**Directive**:
Copy the entries below word for word, from the line with "Open the アクション dropdown with メッセージを送信" through the line with "[x=580, y=742]", and leave out the pictures.

╭─ Information provided

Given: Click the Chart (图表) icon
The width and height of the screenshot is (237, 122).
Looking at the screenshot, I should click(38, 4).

╰─
╭─ Information provided

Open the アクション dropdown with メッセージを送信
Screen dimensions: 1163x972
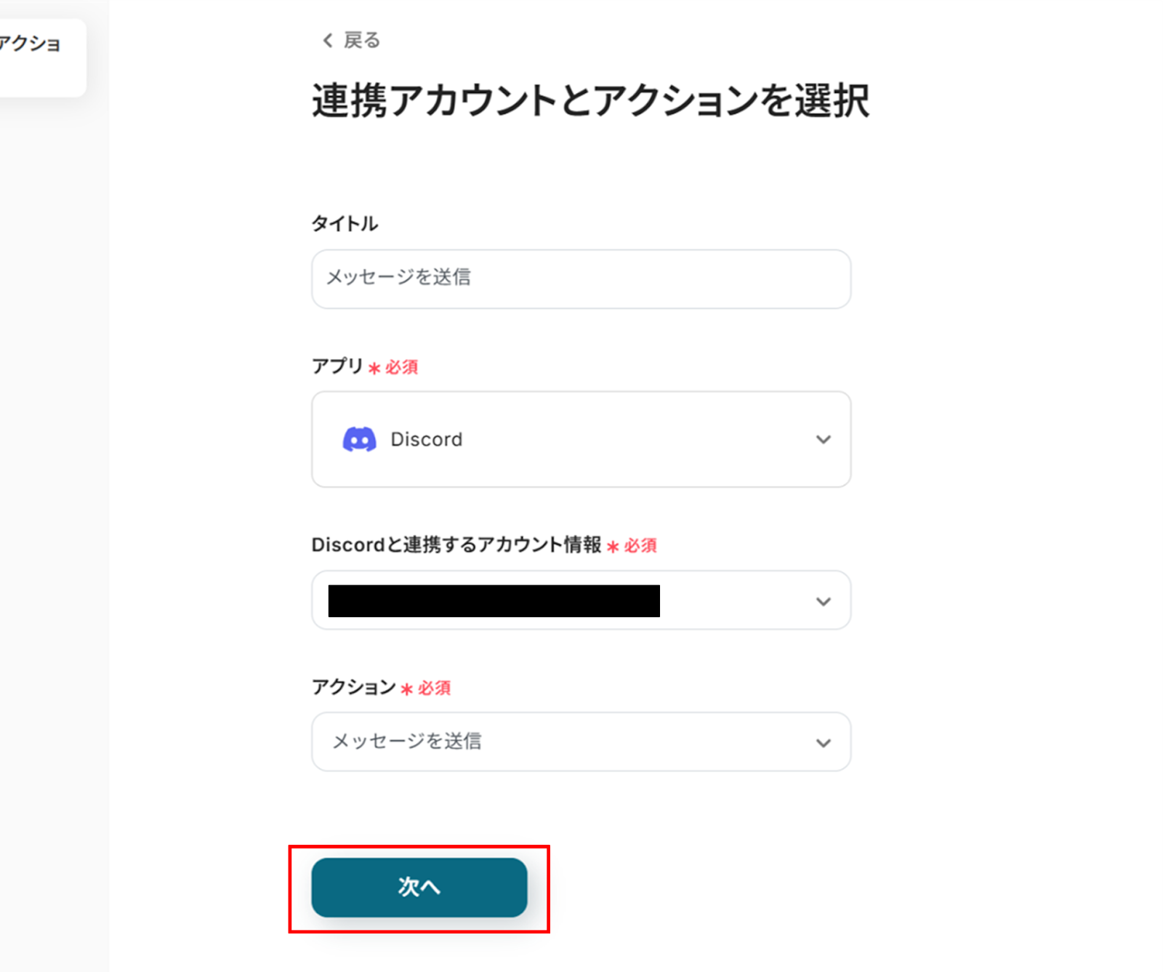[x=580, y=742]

╰─

**The reply**:
Open the アクション dropdown with メッセージを送信
Screen dimensions: 1163x972
[x=580, y=742]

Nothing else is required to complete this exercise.